Exercise description »
Reproduce the lines of the material below verbatim, starting at the line that contains "Click the Online-Ausweis" and ending at the line that contains "Action: click(x=127, y=1)", with both of those lines included.

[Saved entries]
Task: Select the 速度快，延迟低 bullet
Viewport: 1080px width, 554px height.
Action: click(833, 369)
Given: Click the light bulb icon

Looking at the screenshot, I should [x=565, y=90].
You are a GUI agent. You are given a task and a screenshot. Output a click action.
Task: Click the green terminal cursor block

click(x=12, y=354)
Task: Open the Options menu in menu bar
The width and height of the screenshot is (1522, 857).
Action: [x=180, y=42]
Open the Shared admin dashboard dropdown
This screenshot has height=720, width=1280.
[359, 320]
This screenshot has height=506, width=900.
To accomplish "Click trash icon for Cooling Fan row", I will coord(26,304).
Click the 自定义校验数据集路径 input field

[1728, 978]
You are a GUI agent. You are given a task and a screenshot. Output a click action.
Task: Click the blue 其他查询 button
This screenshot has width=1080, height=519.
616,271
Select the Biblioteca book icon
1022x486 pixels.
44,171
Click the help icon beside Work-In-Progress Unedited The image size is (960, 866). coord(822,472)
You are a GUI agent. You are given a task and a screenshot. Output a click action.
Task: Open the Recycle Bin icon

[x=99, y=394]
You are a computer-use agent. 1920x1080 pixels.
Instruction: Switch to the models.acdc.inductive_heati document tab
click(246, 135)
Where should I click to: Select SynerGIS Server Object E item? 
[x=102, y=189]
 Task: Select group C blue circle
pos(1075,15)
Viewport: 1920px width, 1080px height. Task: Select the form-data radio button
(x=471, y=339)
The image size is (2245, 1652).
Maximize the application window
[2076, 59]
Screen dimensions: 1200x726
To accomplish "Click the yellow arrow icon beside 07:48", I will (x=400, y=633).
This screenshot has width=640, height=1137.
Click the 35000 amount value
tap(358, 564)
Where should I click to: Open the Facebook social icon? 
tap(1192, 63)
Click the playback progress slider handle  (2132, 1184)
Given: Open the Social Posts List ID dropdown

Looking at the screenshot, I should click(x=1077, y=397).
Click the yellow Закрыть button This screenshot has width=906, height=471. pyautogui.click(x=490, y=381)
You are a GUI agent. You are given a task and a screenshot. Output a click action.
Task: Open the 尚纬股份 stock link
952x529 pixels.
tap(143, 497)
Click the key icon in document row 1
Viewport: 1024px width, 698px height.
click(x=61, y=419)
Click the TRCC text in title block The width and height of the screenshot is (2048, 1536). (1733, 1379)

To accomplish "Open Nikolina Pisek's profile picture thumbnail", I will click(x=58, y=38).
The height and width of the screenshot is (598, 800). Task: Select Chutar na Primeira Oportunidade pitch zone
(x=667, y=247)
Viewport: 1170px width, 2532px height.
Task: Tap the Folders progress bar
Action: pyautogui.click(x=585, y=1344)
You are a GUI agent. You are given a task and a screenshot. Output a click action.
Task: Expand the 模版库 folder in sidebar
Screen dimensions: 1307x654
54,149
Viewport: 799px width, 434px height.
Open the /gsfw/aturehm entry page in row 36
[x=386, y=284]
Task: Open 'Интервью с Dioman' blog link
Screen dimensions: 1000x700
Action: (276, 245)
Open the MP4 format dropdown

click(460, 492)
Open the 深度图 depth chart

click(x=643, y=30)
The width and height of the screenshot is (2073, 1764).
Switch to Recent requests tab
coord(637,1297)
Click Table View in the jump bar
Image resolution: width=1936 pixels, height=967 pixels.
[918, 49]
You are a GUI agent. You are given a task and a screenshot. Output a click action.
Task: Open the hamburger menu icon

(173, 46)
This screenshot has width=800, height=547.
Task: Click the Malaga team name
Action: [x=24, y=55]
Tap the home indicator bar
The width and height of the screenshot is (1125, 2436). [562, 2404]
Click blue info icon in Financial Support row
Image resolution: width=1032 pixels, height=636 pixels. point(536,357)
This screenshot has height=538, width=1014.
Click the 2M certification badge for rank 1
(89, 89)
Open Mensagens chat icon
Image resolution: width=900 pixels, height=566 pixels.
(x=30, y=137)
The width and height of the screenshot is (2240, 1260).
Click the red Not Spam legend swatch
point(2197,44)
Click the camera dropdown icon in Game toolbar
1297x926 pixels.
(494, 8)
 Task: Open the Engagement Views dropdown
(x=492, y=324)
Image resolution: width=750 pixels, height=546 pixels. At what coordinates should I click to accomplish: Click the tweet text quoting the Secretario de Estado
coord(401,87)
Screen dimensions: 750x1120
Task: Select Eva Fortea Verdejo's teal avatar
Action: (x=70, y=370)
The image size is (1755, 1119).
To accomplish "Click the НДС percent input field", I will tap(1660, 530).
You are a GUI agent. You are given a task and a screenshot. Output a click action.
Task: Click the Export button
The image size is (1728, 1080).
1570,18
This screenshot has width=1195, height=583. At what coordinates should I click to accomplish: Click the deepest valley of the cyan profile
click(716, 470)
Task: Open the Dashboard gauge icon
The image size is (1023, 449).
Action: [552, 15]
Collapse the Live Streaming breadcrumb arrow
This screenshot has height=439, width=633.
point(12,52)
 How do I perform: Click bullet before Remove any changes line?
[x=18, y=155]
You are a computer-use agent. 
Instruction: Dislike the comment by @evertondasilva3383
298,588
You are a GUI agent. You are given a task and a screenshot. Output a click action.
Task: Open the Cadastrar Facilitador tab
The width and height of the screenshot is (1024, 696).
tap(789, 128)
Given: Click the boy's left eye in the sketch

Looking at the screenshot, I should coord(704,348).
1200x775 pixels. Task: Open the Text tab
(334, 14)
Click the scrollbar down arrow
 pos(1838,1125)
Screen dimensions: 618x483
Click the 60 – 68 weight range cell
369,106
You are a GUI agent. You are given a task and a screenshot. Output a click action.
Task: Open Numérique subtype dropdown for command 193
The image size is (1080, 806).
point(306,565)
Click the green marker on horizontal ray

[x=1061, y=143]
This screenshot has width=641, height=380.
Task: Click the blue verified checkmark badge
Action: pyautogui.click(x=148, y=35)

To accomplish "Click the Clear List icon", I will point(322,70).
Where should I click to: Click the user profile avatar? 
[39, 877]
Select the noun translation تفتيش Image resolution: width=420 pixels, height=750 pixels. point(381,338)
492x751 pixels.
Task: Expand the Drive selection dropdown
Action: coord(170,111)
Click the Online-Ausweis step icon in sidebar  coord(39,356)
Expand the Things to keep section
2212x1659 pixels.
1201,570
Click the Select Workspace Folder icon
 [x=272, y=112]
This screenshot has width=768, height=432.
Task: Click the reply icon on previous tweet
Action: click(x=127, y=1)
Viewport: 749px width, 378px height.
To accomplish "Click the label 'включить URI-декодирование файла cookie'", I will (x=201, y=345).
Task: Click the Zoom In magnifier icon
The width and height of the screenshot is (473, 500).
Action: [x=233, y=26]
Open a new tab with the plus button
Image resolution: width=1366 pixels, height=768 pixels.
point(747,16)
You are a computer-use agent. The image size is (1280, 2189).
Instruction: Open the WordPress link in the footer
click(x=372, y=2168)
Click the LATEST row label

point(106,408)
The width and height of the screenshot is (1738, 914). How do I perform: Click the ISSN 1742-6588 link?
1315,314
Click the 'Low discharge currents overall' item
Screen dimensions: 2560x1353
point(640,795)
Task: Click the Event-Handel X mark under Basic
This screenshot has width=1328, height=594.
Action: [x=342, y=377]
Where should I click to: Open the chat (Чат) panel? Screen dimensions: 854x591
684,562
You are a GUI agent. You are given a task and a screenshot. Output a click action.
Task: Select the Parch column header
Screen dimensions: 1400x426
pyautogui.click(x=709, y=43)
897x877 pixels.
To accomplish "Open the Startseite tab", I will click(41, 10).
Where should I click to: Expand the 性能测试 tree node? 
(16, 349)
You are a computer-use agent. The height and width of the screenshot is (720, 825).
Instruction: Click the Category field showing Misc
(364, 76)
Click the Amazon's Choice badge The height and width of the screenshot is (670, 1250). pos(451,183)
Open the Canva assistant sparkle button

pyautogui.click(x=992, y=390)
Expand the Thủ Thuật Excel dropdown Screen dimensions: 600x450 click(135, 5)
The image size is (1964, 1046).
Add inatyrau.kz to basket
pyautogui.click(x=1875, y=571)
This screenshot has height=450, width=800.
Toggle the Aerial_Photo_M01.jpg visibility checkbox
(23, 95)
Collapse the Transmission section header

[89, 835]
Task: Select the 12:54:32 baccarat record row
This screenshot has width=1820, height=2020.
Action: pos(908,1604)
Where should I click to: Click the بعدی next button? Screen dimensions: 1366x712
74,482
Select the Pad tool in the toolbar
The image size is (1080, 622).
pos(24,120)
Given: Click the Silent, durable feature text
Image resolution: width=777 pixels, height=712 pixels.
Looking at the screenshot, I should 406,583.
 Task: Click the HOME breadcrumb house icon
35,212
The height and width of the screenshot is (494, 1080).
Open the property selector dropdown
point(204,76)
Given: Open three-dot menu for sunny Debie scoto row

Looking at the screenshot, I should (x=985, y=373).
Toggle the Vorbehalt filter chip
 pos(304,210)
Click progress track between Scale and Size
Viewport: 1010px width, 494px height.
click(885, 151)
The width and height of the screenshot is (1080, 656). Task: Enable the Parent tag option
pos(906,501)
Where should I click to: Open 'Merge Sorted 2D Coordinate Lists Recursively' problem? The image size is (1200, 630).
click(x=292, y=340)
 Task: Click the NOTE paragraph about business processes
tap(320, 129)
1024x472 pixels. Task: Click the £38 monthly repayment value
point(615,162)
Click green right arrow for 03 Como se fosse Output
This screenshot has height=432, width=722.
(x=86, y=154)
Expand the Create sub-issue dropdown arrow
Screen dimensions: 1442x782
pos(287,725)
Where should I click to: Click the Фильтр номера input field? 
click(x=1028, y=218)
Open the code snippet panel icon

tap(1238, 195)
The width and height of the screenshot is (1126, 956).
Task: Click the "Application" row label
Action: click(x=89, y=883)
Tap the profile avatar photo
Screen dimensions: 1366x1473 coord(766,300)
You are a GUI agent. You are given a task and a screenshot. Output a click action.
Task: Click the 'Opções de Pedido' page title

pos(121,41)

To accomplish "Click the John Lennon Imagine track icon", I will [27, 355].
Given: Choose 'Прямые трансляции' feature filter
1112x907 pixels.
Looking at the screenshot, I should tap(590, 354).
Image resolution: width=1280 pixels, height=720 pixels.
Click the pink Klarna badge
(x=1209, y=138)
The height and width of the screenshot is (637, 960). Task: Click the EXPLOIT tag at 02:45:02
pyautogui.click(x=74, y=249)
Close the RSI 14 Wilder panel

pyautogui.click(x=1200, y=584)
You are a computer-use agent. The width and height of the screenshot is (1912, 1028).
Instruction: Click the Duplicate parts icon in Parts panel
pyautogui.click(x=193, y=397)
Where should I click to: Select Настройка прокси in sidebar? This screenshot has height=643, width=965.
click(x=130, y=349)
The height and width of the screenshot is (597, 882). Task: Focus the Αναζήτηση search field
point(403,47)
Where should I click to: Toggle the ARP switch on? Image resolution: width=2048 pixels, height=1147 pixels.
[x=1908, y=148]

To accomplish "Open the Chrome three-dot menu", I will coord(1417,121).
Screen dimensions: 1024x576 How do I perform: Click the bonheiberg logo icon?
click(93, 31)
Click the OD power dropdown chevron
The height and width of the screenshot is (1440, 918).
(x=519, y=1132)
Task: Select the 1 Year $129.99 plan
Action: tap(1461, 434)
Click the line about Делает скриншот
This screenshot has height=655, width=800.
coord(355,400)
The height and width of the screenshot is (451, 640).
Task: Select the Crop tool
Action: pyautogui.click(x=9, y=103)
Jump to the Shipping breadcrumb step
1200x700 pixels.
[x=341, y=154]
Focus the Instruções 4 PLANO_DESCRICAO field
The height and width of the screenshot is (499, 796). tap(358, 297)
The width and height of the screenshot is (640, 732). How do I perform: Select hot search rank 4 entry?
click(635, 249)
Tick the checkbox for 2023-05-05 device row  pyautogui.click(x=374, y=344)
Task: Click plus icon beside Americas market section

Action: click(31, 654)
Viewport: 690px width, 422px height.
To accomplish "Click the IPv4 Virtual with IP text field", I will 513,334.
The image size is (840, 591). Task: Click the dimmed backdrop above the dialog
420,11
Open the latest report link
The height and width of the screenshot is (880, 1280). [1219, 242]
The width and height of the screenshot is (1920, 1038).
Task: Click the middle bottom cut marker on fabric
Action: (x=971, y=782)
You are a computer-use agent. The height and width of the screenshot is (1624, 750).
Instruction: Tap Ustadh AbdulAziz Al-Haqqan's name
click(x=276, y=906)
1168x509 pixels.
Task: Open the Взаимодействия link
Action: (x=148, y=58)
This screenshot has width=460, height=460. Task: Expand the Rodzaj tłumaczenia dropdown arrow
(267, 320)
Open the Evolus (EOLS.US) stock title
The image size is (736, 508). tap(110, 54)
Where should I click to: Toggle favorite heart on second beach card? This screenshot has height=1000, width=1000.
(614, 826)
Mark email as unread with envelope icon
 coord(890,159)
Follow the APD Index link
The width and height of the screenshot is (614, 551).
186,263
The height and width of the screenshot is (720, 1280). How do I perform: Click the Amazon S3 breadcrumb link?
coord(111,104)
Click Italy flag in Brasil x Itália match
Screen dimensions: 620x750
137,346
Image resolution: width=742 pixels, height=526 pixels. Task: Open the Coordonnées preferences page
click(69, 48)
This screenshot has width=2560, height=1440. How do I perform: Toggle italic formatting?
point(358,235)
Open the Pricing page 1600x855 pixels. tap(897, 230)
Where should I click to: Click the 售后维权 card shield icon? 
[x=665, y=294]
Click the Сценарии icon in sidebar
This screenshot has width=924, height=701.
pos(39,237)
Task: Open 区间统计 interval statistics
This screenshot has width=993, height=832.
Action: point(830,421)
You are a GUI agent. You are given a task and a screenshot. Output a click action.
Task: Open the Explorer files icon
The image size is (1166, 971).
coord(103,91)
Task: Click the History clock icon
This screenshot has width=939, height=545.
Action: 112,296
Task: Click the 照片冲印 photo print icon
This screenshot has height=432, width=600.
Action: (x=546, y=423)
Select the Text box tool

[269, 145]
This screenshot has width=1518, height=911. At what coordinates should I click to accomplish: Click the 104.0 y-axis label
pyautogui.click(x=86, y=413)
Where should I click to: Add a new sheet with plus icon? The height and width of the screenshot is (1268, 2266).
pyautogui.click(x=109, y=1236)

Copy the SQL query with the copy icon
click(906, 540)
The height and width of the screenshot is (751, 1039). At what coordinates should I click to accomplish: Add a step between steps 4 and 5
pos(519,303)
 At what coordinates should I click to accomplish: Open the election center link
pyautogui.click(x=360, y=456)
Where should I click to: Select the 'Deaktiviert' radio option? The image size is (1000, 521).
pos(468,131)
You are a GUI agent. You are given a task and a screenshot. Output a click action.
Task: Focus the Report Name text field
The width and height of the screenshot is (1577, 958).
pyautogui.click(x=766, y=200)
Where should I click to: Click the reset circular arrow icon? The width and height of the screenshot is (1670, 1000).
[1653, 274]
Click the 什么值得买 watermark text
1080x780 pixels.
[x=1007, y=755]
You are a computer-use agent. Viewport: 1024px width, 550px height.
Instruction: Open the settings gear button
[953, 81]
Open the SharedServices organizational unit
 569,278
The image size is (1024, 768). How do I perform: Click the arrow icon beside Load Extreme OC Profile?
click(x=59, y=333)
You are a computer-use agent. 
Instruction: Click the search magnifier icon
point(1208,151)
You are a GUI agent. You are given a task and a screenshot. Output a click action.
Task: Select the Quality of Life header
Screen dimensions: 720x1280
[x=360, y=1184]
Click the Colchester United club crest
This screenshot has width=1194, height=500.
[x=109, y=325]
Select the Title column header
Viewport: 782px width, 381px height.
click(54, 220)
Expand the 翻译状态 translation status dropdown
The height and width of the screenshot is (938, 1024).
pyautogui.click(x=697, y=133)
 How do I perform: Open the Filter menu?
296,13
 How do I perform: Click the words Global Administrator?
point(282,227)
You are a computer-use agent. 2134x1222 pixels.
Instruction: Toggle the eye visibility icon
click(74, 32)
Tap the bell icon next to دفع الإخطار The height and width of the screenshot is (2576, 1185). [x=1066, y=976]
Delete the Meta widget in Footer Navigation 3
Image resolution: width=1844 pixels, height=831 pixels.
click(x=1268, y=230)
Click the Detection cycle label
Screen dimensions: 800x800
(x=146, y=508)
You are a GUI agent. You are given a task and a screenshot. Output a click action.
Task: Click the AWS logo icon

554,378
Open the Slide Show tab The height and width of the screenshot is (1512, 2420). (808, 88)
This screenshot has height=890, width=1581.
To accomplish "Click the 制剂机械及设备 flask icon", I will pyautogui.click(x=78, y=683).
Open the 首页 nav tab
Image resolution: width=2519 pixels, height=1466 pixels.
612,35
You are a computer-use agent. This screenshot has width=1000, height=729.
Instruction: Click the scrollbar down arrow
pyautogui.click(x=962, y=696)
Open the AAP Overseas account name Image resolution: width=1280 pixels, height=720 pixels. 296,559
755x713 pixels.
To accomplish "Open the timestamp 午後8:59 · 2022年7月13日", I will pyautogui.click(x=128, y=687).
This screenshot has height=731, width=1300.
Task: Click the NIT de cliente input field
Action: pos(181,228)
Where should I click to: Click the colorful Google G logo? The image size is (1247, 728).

Response below »
Click the Online-Ausweis step icon in sidebar  coord(39,356)
Expand the Things to keep section
2212x1659 pixels.
1201,570
Click the Select Workspace Folder icon
 [x=272, y=112]
This screenshot has width=768, height=432.
Task: Click the reply icon on previous tweet
Action: click(x=127, y=1)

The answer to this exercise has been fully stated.